# Is that kid really doing what i think he is?



## Gingerrrrr (Feb 12, 2008)

is this photoshopped??? all i have to say is wow :shock:










jsut by the way....this was on a for sale add on a website..


----------



## valleychick2121 (May 1, 2008)

Wow, if that is real, thats a really tolerant horse. It has a strong neck too, lol! :shock:


----------



## crossiii (Jul 28, 2008)

bless that horse. imagine what kind of pressure that's putting on his poll!!


----------



## FlutingRider (Aug 12, 2008)

Wow. Talk about a perfect horse!! I'd buy him in a second... LOL


----------



## sempre_cantando (May 9, 2008)

It kinda looks photoshopped to me... look at the way the horse is standing. If he did have that weight pulling down on his neck, he'd have to put his front legs forward more and brace his neck. It doesn't really look like he's doing that so I'd have to suspect its photoshopped.


----------



## Vidaloco (Sep 14, 2007)

I'm amazed that the throat latch is holding the kid. Very tolerant horse and very strong throat latch.


----------



## farmpony84 (Apr 21, 2008)

Ok... ya'all are going to think I'm a bad bad bad person... but I used to do that to PIstol... back in the day... when I was a dumb teenie bopper... I don't think I'd be capable anymore... but I used to hang on him like that... I geuss he didn't care... he let me...

although my hands were wrapped around his neck... not holding onto the reigns...


----------



## Gingerrrrr (Feb 12, 2008)

sempre_cantando said:


> It kinda looks photoshopped to me... look at the way the horse is standing. If he did have that weight pulling down on his neck, he'd have to put his front legs forward more and brace his neck. It doesn't really look like he's doing that so I'd have to suspect its photoshopped.


i think its photoshopped because i DOUBT the kids holding on to the throat latch. it kinda looks like the kid could have been hanging from monkey bars or something.


----------



## azarni (Aug 17, 2008)

The girl sitting backwards on him is also photoshopped. Look at the feet. They're both on the same side.


----------



## Gingerrrrr (Feb 12, 2008)

this pics too small but your right its either her foot or its her pants...i cant tell.


----------



## JustDressageIt (Oct 4, 2007)

Wow, is the world really coming to photoshopped horse ads?

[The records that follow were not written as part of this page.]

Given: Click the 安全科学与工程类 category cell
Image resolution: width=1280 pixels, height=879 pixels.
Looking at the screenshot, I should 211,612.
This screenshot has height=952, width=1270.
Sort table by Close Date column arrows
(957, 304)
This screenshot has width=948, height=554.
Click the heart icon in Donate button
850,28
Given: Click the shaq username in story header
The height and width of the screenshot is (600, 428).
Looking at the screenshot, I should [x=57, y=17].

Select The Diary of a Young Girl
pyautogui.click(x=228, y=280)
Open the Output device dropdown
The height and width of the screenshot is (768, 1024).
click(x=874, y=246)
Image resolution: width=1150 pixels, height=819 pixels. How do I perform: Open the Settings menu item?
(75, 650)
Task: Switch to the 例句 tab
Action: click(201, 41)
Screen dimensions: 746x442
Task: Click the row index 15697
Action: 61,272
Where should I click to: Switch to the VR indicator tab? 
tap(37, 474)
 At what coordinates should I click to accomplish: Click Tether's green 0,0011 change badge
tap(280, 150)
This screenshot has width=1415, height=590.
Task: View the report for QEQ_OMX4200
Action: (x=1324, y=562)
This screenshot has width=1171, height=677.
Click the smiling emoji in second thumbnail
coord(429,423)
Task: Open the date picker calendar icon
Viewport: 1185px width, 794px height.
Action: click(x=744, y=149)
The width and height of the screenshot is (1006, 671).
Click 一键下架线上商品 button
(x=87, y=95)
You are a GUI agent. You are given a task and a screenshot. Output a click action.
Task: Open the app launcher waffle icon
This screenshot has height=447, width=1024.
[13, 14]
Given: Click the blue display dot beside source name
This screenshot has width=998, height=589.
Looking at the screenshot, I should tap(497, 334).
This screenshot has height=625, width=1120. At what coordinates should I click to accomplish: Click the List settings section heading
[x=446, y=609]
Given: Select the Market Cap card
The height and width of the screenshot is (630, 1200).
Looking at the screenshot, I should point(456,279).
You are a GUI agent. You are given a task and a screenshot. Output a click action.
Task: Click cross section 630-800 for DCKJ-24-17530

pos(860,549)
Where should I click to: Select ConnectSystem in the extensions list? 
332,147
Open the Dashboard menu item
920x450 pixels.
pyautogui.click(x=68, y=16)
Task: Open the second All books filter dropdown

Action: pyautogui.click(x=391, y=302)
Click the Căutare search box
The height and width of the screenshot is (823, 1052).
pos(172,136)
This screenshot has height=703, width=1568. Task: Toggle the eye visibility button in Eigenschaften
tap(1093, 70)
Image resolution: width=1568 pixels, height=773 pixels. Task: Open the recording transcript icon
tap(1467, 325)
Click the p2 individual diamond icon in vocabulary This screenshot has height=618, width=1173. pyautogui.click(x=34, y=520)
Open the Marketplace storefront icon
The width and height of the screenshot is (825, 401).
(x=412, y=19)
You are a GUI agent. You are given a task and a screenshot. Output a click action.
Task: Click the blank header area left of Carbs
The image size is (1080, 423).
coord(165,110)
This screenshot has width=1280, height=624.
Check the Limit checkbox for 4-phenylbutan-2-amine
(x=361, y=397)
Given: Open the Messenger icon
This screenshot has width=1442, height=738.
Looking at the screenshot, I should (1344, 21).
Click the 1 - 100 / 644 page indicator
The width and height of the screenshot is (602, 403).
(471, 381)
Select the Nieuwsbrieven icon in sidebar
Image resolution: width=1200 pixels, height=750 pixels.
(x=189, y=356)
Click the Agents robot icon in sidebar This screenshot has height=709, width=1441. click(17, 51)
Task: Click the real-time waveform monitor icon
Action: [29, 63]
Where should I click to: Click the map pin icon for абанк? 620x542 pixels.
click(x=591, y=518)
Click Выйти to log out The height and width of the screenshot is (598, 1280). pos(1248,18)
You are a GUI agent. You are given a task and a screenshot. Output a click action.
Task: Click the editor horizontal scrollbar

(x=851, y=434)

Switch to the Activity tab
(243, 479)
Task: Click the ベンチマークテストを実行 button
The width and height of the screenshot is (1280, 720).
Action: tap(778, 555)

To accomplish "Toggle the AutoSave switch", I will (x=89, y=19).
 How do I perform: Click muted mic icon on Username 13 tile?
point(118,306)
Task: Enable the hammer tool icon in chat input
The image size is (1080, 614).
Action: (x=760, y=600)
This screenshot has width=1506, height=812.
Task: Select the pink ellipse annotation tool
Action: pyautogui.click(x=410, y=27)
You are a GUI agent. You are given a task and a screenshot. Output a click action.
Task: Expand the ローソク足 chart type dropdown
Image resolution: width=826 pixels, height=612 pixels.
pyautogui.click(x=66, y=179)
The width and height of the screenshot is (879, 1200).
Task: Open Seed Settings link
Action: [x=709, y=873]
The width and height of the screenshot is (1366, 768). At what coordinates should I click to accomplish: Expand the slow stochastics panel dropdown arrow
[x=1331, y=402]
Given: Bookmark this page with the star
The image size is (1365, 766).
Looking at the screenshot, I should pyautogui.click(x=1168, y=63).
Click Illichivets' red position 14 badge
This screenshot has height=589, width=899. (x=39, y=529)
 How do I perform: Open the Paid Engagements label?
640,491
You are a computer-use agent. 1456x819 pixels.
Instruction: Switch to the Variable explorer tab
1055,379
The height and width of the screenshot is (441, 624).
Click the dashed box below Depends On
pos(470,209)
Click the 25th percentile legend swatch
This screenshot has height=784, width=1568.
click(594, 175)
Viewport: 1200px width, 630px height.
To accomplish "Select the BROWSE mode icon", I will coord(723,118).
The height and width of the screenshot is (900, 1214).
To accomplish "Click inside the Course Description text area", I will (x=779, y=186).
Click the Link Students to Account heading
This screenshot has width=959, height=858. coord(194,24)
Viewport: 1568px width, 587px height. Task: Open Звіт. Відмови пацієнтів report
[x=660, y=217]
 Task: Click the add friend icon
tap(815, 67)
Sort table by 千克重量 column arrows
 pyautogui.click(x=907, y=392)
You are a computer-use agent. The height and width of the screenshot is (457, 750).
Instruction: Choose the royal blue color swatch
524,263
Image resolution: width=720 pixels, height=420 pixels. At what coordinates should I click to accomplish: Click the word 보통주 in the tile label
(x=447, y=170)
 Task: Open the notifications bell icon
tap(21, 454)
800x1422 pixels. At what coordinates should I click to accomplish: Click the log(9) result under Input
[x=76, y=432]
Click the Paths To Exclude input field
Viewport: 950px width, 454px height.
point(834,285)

I really shouldn't be shocked.


----------



## azarni (Aug 17, 2008)

Actually, Gingerrrrr, I think you're right. Just really muddy pants. My bad.


----------



## kitten_Val (Apr 25, 2007)

I don't think it's photoshop. Considering 2 pretty big bums sitting on back I can believe in kid resting under the head. Poor, poor horse! I hope his patience will come to the end eventually...!


----------



## horseluvr95 (Aug 22, 2008)

Aww poor horse, if that is real...


----------



## Dumas'_Grrrl (Apr 2, 2008)

I don't believe that's photoshopped. The girl on back has muddy jeans and the kid in front is really hanging from the throatlatch. Stupid parents/guardians...Saint of a horse!!


----------



## Hrt4Dressage (May 24, 2008)

I dont think it's photoshopped. The kid hanging looks to me like he's really hanging from the throat latch, and the girl on the back just has muddy jeans.  

Ive hung from my horse like that a time or 2... he likes to swing his head while Im clipping his ears... sometimes thats just how I end up!


----------



## Cat (Jul 26, 2008)

I hope its photoshopped, but I highly doubt it. I'm not seeing any of the typical signs of a photoshopped photo. Even the good ones usually leave some hints. Poor horse.


----------



## Gingerrrrr (Feb 12, 2008)

the horse is being man handled!! lol...


----------



## HorseIsMyPet (Sep 15, 2008)

*Who is enjoying?*

The kids are really enjoying; though I am not sure about poor horse. :wink:


----------



## FGRanch (Feb 9, 2008)

That poor horse. Look at his legs, it sure looks like he's holding alot of weight.


----------



## Gingerrrrr (Feb 12, 2008)

i just looked on the ad and it says hes not for sale now but guess what! hes only 2 years old... *faints* :shock:


----------



## Solon (May 11, 2008)

Do you still have the link to the ad?


----------



## Gingerrrrr (Feb 12, 2008)

Solon said:


> Do you still have the link to the ad?


let me find it...what do you want to do with it? 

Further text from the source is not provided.